__Activity__
Copy the entries from the line with "Describe the element" up to and including the line with "at that location.", putting "position" in place of "coordinates" and leaving everything else unchanged.

__Entries supplied__
=======
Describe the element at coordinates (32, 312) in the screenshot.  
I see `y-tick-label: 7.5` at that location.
=======
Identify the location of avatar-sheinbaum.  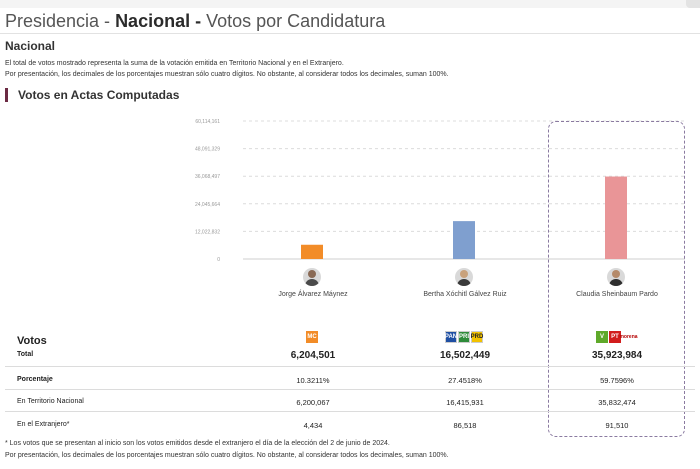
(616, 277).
=======
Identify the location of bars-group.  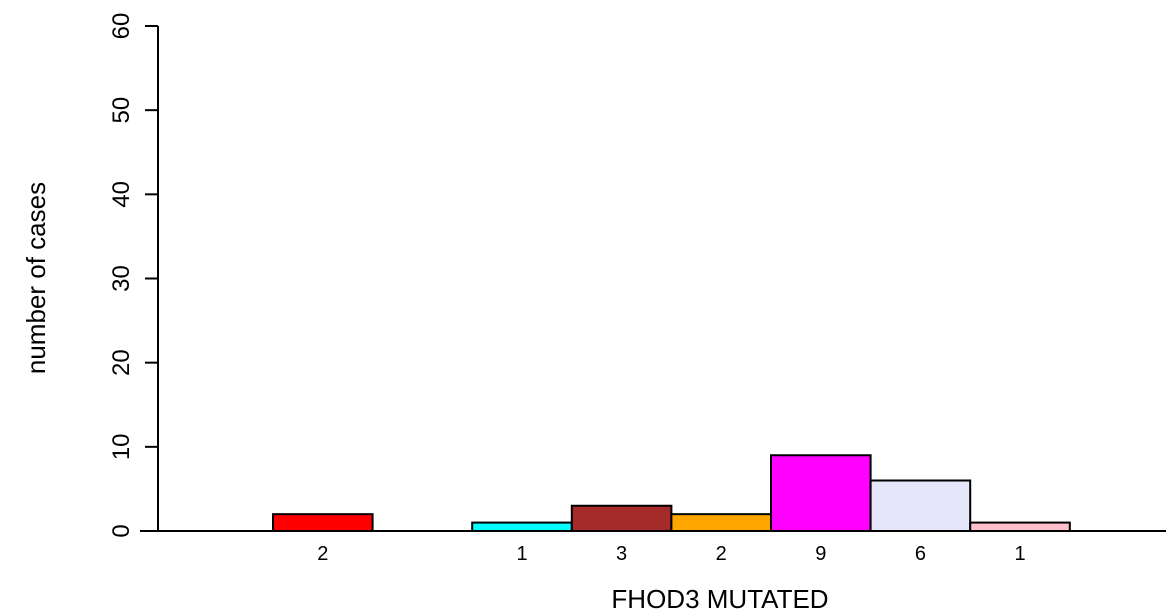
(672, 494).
=======
__Answer__
Describe the element at position (32, 312) in the screenshot.  
I see `y-tick-label: 7.5` at that location.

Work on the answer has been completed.